WHAT IS BEING ASKED
Sort through the entries below and pull out lines containing the word "Berlin".

◆ ◆ ◆ ◆ ◆ ◆ ◆

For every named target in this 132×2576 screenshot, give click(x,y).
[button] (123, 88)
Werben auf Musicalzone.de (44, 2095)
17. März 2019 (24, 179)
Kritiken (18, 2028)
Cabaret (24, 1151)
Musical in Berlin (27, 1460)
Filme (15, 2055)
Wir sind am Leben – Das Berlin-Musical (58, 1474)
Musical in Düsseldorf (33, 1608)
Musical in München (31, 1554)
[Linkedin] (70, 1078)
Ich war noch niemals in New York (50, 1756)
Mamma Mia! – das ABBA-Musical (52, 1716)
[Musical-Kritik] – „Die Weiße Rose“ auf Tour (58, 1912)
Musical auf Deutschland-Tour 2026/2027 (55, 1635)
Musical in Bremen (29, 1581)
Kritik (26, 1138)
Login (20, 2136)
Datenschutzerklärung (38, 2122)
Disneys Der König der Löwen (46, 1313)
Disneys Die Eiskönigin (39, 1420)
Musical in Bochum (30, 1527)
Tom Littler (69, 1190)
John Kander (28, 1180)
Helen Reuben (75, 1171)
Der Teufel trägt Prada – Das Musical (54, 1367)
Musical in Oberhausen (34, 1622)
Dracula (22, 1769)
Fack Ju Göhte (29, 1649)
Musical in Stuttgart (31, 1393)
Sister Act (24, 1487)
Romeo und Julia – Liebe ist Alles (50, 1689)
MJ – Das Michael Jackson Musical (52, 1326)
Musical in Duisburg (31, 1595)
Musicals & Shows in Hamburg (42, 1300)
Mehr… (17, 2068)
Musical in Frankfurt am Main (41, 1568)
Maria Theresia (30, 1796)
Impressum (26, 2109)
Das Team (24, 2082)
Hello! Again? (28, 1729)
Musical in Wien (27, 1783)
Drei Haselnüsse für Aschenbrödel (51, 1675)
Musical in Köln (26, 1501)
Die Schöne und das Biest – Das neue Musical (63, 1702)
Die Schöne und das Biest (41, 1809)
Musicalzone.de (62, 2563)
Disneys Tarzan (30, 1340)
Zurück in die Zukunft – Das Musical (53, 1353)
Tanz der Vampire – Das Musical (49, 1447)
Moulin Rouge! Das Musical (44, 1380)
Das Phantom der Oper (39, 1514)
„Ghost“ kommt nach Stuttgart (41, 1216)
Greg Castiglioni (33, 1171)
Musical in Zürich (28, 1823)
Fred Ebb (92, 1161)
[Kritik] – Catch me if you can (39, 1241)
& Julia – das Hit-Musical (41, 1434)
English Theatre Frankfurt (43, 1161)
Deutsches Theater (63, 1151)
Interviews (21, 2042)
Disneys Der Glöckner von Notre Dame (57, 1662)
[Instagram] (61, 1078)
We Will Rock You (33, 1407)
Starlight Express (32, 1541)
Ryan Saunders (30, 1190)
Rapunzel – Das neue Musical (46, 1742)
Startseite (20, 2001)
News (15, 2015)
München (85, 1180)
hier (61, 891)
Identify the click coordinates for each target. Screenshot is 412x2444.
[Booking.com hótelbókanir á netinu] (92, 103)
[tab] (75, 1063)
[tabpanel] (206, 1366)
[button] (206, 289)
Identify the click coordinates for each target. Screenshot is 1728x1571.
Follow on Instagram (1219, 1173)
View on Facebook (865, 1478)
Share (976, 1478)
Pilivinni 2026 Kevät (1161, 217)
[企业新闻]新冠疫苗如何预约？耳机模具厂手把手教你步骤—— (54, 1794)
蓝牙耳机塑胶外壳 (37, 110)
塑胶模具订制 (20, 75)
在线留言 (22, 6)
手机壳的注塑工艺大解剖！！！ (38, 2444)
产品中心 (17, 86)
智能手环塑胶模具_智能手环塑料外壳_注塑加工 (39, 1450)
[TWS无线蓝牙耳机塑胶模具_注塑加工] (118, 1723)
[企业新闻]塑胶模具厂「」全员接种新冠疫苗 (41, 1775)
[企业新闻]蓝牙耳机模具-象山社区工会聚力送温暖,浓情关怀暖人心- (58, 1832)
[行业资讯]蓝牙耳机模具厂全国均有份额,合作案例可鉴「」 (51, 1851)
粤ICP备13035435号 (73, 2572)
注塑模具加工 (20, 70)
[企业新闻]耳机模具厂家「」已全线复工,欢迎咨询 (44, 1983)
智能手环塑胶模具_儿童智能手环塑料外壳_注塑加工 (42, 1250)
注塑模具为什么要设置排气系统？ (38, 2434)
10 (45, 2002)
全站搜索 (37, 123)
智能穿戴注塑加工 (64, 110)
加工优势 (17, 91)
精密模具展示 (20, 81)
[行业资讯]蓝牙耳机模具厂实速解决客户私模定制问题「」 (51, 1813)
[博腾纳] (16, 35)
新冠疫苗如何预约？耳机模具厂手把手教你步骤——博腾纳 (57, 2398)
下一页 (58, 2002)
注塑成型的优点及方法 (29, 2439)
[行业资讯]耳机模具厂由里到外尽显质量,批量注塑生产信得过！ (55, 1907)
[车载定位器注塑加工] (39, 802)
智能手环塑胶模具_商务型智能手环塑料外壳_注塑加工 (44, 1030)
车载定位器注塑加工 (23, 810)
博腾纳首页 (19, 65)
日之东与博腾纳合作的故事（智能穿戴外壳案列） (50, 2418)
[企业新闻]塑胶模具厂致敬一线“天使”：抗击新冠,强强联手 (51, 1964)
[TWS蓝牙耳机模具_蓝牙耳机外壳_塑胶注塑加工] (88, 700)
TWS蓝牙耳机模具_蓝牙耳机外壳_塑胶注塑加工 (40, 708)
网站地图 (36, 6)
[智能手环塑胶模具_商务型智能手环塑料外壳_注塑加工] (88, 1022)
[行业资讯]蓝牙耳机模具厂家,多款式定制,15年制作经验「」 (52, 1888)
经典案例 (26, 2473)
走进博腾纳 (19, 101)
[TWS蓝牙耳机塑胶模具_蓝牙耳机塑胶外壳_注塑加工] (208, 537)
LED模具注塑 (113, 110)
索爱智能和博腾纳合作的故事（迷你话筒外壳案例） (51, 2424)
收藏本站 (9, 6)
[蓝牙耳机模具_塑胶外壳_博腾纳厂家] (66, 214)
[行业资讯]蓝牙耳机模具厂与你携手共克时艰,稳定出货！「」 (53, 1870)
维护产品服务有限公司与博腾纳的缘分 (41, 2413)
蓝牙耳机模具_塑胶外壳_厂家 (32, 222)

◆ ◆ ◆ ◆ ◆ ◆ ◆

EXERCISE RESPONSE
Musical in Berlin (27, 1460)
Wir sind am Leben – Das Berlin-Musical (58, 1474)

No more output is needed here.